Eh, Voyager was already boring and depressing.
Disagreed!
But as if to counter my own point, I think I came across the downer episode grude was talking about. Was it Course: Oblivion? Jesus Christ what the hell was that? It was about interesting existential stuff but damn.
Edit: Also, when the fake Torres dies there are a bunch of shots of her body with fake Paris and fake Doctor standing over her talking and trying to revive her or whatever and in every single one the actress is very obviously breathing. Come on, guys. >.>
Tom Paris starting a pickup truck abducted by aliens in the 1930s and sitting in the middle of nothingness nowhere for centuries (without even a dead battery and fluids boiled into nothingness) . . . well, I never.

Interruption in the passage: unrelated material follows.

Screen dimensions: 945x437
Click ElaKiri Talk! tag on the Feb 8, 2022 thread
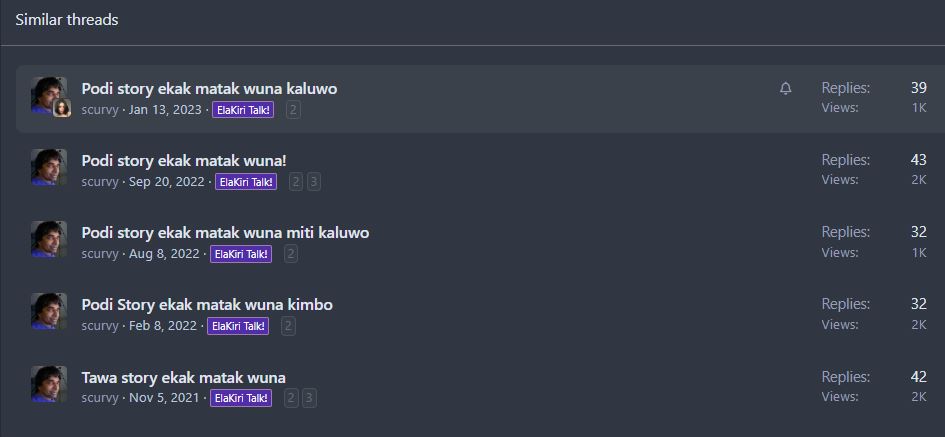point(238,326)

The only guy who could get away with that is Woody Allan.
Skald already pointed it out, but Deep Space Nine, which ran pretty much concurrently with Voyager, was doing very well with the long story arc format.
Voyager suffered from the some of the worst of the late-Berman era issues with Trek as a franchise - a scattered devotion to certain aspects of Roddenberry’s utopianism, the last gasps of purely episodic dramatic television (weirdly combined with a plot premise that just begs for continuity), and a studio-mandated blandness to the acting that severely limited the ability of the cast to really dig into their characters.
Of course, the most recent incarnations of Trek suffer from pretty much exactly the opposite issues (thanks, J.J.!), so I’m not surprised that Voyager’s had something of a resurgence in popularity lately - there’s something to be said for bland consistency when the alternative is over-the-top nonsensicality. But for me, watching Voyager only ever serves to reiterate all the more strongly how much better its two immediate predecessors were. TNG grounded its episodic science fiction in a far more likeable cast, and DS9 took a similarly continuity-oriented premise and really ran with it, while also featuring by far the strongest and broadest stable of characters on any of the Trek series. In comparison, Voyager just feels wooden and unambitious. Not awful, by any means… just thoroughly blahhhh.
Yes, Battlestar Galactica eventually solved most of their supply problems, but the point remains that they were problems that needed solving. The carbon Viper was mostly of symbolic value: They made it very clear that this was not a sustainable solution to their attrition problem. And when they eventually got control of the Pegasus, it was a really big deal that they could now make new Vipers, which they couldn’t before. A lot of consumables, the Galactica was able to recycle, which makes sense, since she was built for long deployments… But she was the only ship in the fleet that could do so, which reinforced the dependence of the rest of the fleet on her: Even without the constant Cylon attacks, they were completely incapable of going it alone.
http://blip.tv/confused-matthew/star-trek-voyager-intro-6633080
You’ll probably like this. Confused Matthew has some good reviews, incl. this one where he discusses Voyager as a whole.
You may want to just start the clip at about 2:10, as it starts with a bit of prelim before he gets to the actual review.
Fair warning, NSFW.
I always thought the writers should have a big chart in the story room with slots for every crew member. Every time a crew member is mentioned, even in passing, add them to the chart. Every time one is killed, even off camera (3 dead in engineering!), X-off the slot.
And ONLY use the same background actors - it’s not like a regular star ship, where crew come and go. Everybody there in the beginning has to still be there. (I know the practical limitations of that in Hollywood - can’t reasonably keep everyone on contract for 7 years. But they could try.)
So when you need a new, previously never mentioned character to tell a story, check the chart and see who is available.
“Activate the photonic cannon!”
Not as well as they would have liked. They had to fight to get the 6 episode arc that started season 6 (the writers wanted the battle to retrieve DS9 to last the entire season). The only reason Deep Space Nine ended up being able to get any arcs at all was because Rick Berman had shifted all of his interest onto Voyager by that time.
What a cool fucking episode Blink of an Eye was.